During the open house, visitors may freely roam the grounds that boast a native Florida plant garden. The three historical buildings – Cason Cottage, the 1926 bungalow and the Ethel Sterling Williams History Learning Center - will be open for tours. Docents will be on hand to answer questions.
The society was founded by Ethel Sterling Williams. Her family was instrumental in the town's early development. From her father, Henry Sterling, she picked up business acumen and entrepreneurship, said her grandson, William S. Williams, an attorney in West Palm Beach.
"She wanted to be a doctor, but couldn't because she was a woman," Williams said. Instead, she taught school, ran the family business, traveled and was active in Delray Beach.
"My grandmother loved the town and did not want Delray to look like the rest of South Florida," Williams said. "She fought to preserve the identity of the town."
The society's executive director Winnie Edwards is a third-generation Delray Beach native. Her late father, Roy Diggans, was one of the original charter members. She joined DBHS staff about six months ago as its only full-time employee.

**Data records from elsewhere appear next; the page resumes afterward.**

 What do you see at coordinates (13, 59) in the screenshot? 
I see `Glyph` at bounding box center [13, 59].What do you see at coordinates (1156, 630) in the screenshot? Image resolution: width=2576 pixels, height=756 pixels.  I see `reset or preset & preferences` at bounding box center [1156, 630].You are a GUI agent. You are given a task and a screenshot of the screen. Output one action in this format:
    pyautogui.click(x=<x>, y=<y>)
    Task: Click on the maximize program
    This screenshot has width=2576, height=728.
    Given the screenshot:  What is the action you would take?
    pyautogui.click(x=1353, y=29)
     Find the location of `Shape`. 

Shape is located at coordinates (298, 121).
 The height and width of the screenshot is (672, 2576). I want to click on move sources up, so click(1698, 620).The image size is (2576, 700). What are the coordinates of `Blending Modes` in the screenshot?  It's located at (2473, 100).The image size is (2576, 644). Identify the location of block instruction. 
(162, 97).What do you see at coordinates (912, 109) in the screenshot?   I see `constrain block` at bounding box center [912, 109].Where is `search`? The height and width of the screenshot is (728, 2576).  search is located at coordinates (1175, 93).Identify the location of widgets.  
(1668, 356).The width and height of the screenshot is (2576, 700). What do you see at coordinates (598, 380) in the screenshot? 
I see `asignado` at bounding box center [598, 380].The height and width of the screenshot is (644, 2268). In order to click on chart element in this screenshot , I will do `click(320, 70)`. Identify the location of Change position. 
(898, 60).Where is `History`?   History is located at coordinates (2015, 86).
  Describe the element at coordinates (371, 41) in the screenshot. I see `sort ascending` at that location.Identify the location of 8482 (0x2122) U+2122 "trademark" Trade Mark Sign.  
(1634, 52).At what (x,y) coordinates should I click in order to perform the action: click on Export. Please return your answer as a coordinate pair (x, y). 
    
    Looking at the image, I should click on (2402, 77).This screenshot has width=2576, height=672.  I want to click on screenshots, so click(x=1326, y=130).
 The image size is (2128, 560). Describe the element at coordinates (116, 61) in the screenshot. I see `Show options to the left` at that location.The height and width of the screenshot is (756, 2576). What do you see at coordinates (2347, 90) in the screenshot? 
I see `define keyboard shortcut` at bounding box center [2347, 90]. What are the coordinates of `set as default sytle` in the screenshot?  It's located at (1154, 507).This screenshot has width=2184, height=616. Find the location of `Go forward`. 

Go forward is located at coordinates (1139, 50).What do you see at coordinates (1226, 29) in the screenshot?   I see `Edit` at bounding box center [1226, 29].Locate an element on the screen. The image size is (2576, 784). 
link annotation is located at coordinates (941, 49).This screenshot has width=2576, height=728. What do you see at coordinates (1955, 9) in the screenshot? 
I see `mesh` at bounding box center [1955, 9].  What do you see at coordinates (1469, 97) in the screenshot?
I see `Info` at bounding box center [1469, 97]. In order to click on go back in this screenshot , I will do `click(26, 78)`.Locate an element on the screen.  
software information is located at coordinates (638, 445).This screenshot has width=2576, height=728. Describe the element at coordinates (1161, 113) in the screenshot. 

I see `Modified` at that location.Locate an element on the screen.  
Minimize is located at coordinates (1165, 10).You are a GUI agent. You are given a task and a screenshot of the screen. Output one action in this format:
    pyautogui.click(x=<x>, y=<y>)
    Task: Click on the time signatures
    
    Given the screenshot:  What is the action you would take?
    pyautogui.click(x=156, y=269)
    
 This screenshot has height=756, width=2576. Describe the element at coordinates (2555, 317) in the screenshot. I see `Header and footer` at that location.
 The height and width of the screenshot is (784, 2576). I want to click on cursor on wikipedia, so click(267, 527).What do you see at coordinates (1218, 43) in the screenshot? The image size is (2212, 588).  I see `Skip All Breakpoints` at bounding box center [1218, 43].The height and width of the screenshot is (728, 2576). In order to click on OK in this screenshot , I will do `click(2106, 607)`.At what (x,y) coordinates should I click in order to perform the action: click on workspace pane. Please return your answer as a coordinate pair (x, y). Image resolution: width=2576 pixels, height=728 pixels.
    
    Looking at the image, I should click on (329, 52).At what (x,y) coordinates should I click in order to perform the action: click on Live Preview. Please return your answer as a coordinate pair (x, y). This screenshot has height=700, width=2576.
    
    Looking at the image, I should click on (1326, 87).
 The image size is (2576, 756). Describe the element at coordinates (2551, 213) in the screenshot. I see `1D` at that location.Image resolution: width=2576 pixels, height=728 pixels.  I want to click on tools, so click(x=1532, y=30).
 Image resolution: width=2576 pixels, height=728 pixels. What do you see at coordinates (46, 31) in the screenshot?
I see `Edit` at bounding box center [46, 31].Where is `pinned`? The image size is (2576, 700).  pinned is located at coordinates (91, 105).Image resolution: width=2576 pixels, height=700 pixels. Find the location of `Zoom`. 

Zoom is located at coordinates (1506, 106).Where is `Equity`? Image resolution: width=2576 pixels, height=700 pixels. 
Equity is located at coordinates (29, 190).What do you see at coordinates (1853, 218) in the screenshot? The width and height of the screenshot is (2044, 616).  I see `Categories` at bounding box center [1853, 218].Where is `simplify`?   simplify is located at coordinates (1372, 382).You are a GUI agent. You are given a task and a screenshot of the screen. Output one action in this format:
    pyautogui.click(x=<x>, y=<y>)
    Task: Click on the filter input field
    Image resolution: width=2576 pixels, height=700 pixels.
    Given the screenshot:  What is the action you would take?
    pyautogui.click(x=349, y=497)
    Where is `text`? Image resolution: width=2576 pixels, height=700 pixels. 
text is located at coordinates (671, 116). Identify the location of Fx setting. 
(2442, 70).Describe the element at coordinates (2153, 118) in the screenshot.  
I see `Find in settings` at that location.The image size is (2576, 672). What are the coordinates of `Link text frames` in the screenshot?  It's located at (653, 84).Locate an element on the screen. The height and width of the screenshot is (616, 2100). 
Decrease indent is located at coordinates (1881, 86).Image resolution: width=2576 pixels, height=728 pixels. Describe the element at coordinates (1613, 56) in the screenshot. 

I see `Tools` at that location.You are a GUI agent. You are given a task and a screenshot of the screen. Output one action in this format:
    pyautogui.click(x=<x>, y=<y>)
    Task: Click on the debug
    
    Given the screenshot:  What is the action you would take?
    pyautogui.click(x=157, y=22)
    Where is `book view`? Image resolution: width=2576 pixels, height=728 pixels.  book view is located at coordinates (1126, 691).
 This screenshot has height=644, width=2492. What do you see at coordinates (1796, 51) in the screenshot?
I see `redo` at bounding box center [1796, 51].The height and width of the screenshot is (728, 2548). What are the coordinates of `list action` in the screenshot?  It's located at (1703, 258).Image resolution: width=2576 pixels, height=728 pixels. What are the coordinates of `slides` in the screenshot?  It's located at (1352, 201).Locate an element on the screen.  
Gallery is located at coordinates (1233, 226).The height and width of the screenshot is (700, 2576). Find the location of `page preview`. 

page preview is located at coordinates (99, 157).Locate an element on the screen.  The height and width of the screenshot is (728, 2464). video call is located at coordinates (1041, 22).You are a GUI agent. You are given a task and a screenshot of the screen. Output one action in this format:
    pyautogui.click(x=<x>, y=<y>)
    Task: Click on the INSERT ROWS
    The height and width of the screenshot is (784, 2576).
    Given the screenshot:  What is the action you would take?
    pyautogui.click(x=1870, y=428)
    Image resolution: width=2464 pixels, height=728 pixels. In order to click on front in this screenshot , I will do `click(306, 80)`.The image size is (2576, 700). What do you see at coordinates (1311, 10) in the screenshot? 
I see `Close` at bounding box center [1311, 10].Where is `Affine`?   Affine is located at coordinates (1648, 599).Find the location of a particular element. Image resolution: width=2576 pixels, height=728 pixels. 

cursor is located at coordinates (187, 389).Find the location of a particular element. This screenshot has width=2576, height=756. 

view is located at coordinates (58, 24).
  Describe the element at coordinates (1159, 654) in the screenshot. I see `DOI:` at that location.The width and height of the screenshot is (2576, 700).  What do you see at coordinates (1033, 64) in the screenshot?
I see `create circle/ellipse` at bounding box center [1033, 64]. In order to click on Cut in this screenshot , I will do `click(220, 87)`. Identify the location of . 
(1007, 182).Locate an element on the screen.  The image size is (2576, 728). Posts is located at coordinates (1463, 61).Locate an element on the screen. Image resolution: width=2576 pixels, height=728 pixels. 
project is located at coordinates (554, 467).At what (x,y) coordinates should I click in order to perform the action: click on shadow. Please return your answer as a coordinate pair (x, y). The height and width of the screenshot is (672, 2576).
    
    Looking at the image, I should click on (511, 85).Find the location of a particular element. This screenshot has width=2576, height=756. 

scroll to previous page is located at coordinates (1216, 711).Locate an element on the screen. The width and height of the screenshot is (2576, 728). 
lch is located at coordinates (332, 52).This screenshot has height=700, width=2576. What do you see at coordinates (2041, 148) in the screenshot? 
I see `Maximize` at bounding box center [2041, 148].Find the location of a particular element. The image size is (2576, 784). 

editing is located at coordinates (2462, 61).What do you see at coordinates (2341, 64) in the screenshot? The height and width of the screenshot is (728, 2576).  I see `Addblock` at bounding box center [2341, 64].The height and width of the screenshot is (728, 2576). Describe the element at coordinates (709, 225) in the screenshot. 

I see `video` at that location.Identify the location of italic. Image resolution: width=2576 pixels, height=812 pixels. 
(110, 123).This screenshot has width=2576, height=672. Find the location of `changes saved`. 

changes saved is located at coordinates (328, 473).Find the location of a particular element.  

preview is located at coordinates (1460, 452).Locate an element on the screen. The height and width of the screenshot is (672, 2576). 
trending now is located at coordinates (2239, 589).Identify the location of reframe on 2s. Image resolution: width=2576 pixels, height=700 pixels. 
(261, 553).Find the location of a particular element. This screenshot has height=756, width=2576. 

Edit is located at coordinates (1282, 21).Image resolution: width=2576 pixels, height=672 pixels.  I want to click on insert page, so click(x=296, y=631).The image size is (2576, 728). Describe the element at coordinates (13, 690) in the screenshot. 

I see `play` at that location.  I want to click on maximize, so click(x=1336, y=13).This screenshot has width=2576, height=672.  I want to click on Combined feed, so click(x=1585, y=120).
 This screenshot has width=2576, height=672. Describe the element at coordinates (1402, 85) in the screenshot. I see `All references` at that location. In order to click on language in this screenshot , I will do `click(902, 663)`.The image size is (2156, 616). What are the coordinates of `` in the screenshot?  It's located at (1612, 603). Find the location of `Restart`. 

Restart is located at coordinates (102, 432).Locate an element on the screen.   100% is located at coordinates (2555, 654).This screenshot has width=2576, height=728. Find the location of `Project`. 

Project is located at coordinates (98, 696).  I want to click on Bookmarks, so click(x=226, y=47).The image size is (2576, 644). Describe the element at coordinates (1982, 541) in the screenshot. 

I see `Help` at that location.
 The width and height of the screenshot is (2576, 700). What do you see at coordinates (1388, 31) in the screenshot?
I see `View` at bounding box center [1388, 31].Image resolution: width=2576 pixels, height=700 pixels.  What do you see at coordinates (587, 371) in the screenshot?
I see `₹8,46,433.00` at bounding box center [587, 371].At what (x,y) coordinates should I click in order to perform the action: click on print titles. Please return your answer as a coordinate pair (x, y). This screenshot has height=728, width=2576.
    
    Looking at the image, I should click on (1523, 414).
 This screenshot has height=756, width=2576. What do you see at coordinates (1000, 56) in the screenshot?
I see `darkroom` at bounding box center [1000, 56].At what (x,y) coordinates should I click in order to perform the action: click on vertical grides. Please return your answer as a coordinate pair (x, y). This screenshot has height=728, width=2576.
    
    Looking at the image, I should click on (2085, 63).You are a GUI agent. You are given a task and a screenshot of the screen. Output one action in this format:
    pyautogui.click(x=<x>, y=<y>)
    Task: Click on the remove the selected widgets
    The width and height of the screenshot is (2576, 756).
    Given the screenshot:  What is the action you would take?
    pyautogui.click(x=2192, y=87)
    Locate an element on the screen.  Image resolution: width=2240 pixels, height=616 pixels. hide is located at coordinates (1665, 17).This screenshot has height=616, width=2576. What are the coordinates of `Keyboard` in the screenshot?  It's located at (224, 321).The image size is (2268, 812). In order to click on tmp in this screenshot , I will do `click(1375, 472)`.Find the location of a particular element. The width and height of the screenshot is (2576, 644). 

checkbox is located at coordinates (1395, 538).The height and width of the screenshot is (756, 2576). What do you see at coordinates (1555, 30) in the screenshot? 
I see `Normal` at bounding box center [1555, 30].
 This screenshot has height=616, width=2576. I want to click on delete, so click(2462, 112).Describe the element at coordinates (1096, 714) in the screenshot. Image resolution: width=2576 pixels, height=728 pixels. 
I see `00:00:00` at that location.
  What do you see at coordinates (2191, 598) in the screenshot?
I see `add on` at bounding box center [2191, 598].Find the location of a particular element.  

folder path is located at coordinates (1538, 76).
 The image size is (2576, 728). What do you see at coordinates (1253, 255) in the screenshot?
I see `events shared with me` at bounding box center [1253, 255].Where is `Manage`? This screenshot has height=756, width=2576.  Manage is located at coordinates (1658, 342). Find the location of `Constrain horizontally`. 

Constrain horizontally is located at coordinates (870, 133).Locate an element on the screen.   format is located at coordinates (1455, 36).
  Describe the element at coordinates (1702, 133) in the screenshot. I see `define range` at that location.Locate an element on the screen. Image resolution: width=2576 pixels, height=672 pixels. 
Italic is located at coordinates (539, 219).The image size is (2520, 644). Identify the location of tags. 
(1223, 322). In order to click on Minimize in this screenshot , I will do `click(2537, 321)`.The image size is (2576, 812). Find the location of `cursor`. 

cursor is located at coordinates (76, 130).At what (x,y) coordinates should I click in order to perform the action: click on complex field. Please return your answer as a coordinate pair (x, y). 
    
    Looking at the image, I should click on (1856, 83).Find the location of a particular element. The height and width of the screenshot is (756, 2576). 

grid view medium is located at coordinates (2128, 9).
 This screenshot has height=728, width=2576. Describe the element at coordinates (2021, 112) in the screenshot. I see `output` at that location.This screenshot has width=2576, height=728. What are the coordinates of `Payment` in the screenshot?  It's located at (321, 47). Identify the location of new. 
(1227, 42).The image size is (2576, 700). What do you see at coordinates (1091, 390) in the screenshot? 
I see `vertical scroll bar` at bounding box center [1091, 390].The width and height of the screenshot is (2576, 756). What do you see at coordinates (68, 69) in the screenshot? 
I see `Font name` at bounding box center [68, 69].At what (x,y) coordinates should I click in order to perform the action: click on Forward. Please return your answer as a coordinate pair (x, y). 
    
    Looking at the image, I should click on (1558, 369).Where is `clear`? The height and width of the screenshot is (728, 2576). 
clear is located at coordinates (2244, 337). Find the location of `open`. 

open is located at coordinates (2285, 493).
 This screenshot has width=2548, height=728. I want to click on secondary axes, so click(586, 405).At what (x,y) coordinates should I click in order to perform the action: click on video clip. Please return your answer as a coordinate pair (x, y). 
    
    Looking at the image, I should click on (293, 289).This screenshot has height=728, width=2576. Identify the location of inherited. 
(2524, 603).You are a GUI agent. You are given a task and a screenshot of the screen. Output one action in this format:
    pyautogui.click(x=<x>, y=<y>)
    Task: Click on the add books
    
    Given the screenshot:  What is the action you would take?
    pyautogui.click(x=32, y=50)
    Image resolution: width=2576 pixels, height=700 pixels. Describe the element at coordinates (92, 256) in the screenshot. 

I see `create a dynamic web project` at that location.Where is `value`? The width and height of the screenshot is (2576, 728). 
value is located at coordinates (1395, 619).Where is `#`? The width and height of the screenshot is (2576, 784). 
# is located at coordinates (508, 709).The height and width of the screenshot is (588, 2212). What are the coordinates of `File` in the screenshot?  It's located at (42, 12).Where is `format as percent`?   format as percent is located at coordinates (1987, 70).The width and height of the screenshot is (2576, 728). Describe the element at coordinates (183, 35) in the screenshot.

One of her goals is to continue digitizing the archives and expand research services.
"We still have oral histories on cassette tapes," she said.
The small nonprofit is supported almost fully by donations and memberships. Community support is vital to continuing its work, Edwards said.
Her vision for the next 50 years is to build a vibrant center for education and community life with contemporary-style exhibits and interactive multimedia to bridge generations and "showcase the rich and colorful stories of our past," she said.